The Jackson County Board of Education continues to refuse to release the names of its top candidates for the superintendent’s position.
Multiple efforts by The Jackson Herald over the last week to get the top candidates’ names have been denied by the BOE. In addition, the BOE said late last week that it intended to interview its top four candidates as a full board in secret this week despite questions about the legality of such meetings.
BOE chairperson Lynn Wheeler reinterated the board’s decision in a memo to Herald editor and co-publisher Mike Buffington on Friday.
“The Board believes that it is fully compliant with the Open Records Act and its requirement to provide all documents concerning as many as three persons under consideration for employment or appointment as the superintendent that the Board has determined to be the best qualified for the position,” Wheeler wrote. “Furthermore, the Board of Education can go into executive session to interview applicants for the position of superintendent, without violating the Open Meetings Act.”
But Buffington said the newspaper strongly disagrees with the board’s position.
“It is very clear that the board is skirting the law with its actions to prevent the public from knowing who is being considering for the system’s top job,” he said. “In addition, it is very clear that current state law prevents any agency from doing interviews as a full board in secret. That was what got the City of Pendergrass in trouble a couple years ago. What’s crazy is that in 2006 when this BOE hired a superintendent, it did release the top four candidate names. But now that Mrs. Wheeler is chairman, it refuses to do that.”
In a letter to the board, Herald attorney Michael Daniel said the newspaper would take the necessary actions to get the names of the top finalists for the superintendent’s position and to stop the BOE from holding illegal full-board interviews, which are scheduled for this Thursday.

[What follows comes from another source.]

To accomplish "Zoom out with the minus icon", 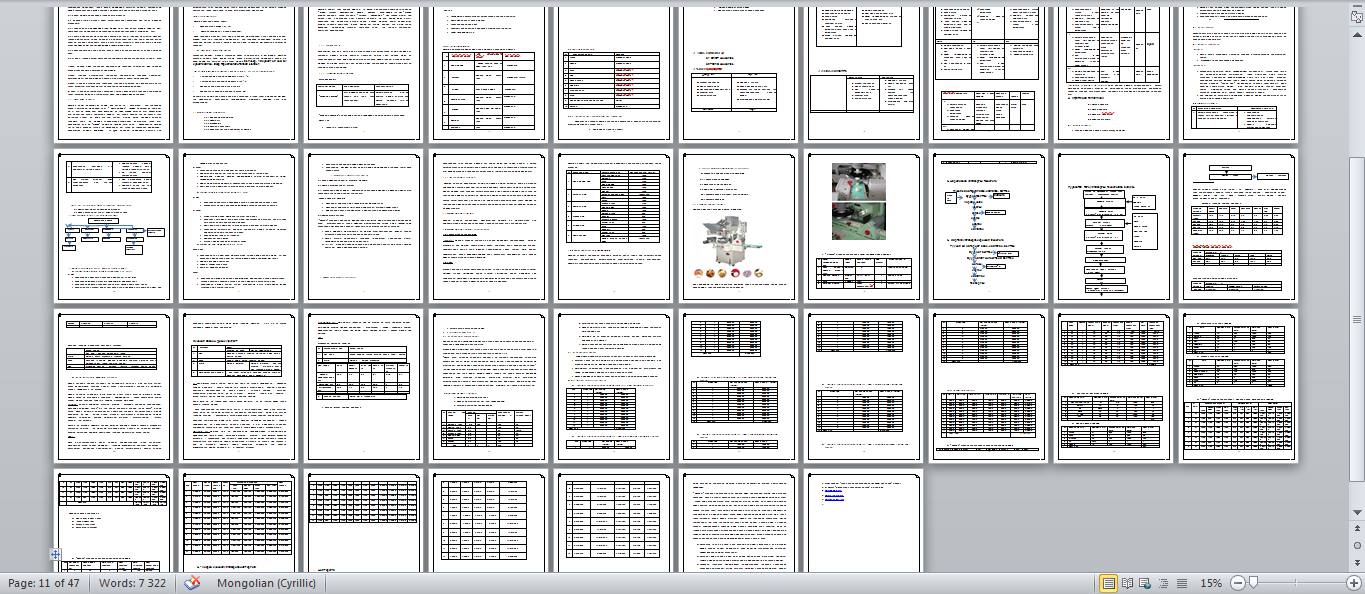I will 1237,582.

“If you have not provided the documentation as requested we will view you failure to comply with the ORA as intentional,” said Daniel in a memo to Wheeler. “We reserve the right to pursue all remedies including civil action as well as seeking a warrant for the arrest of those parties that made the decision to intentionally disregard the law.”
Buffington said the board’s internal family connections are driving its attempts at secrecy.

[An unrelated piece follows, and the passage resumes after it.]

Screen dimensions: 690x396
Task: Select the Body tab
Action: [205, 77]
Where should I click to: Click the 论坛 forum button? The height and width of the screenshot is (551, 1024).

“A majority of this BOE have direct family members who work in the system and they’re all trying to protect their family rather than being open about the superintendent selection process,” he said. “And not only does Mrs. Wheeler have a son who works in the system, her husband is a former superintendent of the system. It’s all internal wheeling-and-dealing; the board has apparently forgotten about its duty to the taxpayers and the public.”

together and study the Freedom of Information.

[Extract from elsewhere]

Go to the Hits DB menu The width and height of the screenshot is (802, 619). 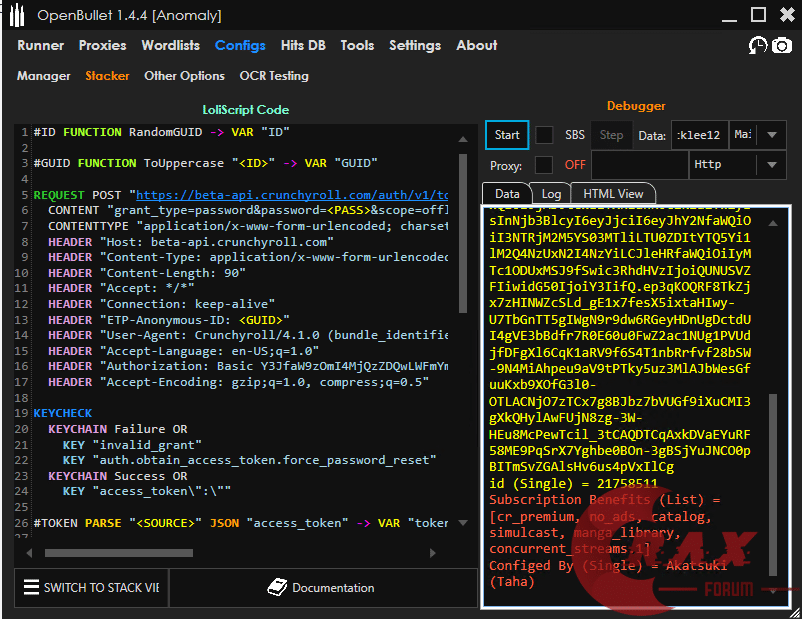[303, 46]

Go get them Mr. Buffington, this is just another
attempted whitewash job.
This issue was addressed by former Attorney General Thurbert Baker's office in a Feb 1998 opinion:
“Under the applicable exception, official meetings can only be closed when the agency is “discussing or deliberating upon the appointment, employment, compensation, hiring, disciplinary action or dismissal, or periodic evaluation or rating of a public officer or employee.” O.C.G.A. § 50-14-3(6). It is my opinion, therefore, that a county board can discuss or deliberate on the appointment of a county attorney, county physician, or county administrator in closed session if they desire, but they must vote on the appointment in public. The board must also take evidence in regard to personnel disciplinary proceedings in public. Id.; 1995 Op. Att’y Gen. U95-15. Deliberations to fill an opening in an agency related to the board may be conducted in closed session with the vote being taken in public, but deliberations to fill a vacancy in the board itself would have to be done in public. O.C.G.A. § 50-14-3(6).”
http://law.ga.gov/00/opinion/detail/0,2668,87670814_90686057_109456921,00.html
Georgia's courts have also upheld this position.
While I admire what you are trying to do. Why not focus on some real corruption over at the BOC?
The BOE is a lost cause. Why you ask? Who in their right mind would run for school board?!
Think about it Mike? Ponder that thought and ask yourself “How can the process change when no one worth a toot will run for the board?"
The BOC is a bigger elephant that can do much more damage. Leave the stinky corrupt
BOE too rot in the mess they have created.
This board is corrupt from the top down and must be replaced. Wheeler's seat is up for election this year and I encourage someone from her district to run. If she remains on the BOE the corruption and trampling of citizens rights will continue and increase.
"When there is not openness, corruption grows rapidly." -- Vernon Keenan, director of the Georgia Bureau of Investigation
Over leveraged (in debt)
Lack of Transparency (closed door meetings, side agreements, etc.)
Entitlement (I can because I'm in power)
The same three issues plague American businesses and households.